Embarking on a Social Media Cleanse

I thought social media cleanses were bullsh*t too, until I tried it.

A “social media cleanse” or a “digital detox” is a “period of time during which a person refrains from using electronic connecting devices such as smartphones and computers.”

Using my phone during moments of boredom wasn’t contributing anything meaningful, so I wanted to change that.

I noticed that I was spending an embarrassing amount of time on my phone; last week I spent 17 hours and 2 minutes on social networking applications, averaging 2 hours and 24 minutes per day.

Most of my time was spent on Messages (4 hours and 45 minutes), followed by Facebook (4 hours and 31 minutes). Seeing these personal statistics made me think about how passive the habit had become.

I wanted to spend my time more meaningfully and decided that I would try and use the “Screen Time” application to break the passive habit.

After setting my daily limit to 45 minutes, I started to notice a difference in my engagement.

When I was taking my daily commute on the RTS, I put my phone in my tote and just sat in quiet observation. I wasn’t mindlessly scrolling on my phone; just passing the time.

This was just the first day of my experiment, but I noticed a few additional things. I was much more productive.

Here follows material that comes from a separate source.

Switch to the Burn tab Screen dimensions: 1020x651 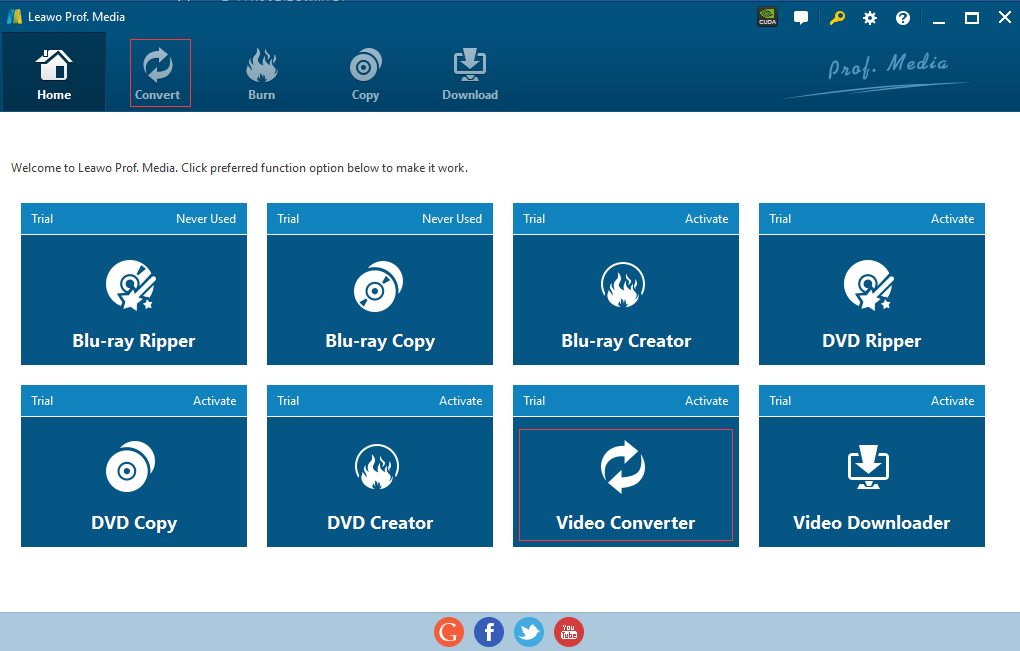coord(262,74)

Instead of scrolling on my phone, I jumped back into a few of my neglected habits. I felt less stressed and less overwhelmed without a behemoth of data in my hands.

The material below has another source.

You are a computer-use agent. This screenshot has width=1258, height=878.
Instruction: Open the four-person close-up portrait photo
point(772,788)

While a social media cleanse, or digital detox, may sound silly to some, I am enjoying the benefits that have come about already. Rather than passively scrolling, I am more engaged with my surroundings and feel less isolated.

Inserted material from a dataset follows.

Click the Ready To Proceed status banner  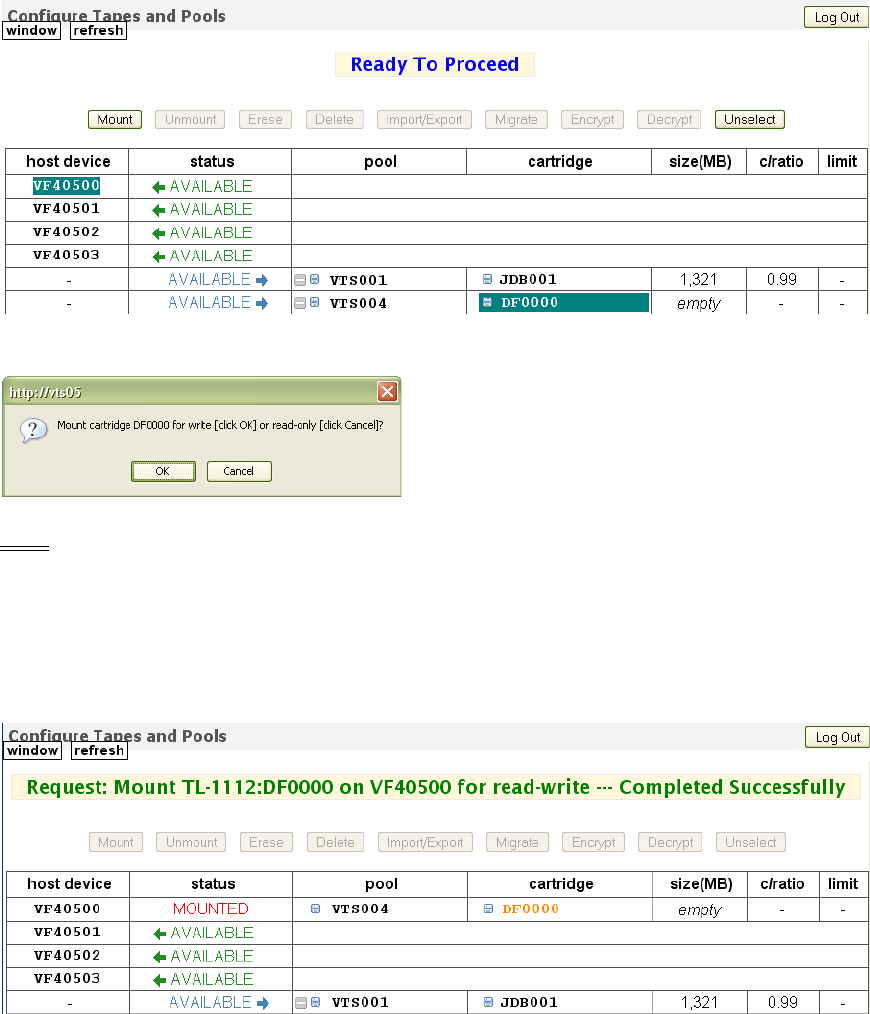tap(434, 65)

I am not shunning those who use their phones. Rather, I feel that we should be changing the nature of our relationship with digital media.

We shouldn’t default to grabbing our phones in moments of boredom or restlessness. In either situation, the phone isn’t contributing anything meaningful to our day; so why do it?

I am working on this too. It isn’t easy breaking a habit that you aren’t aware of. But becoming aware is the first step, just as an aggressive pencil-tapper is quickly reminded by their peers.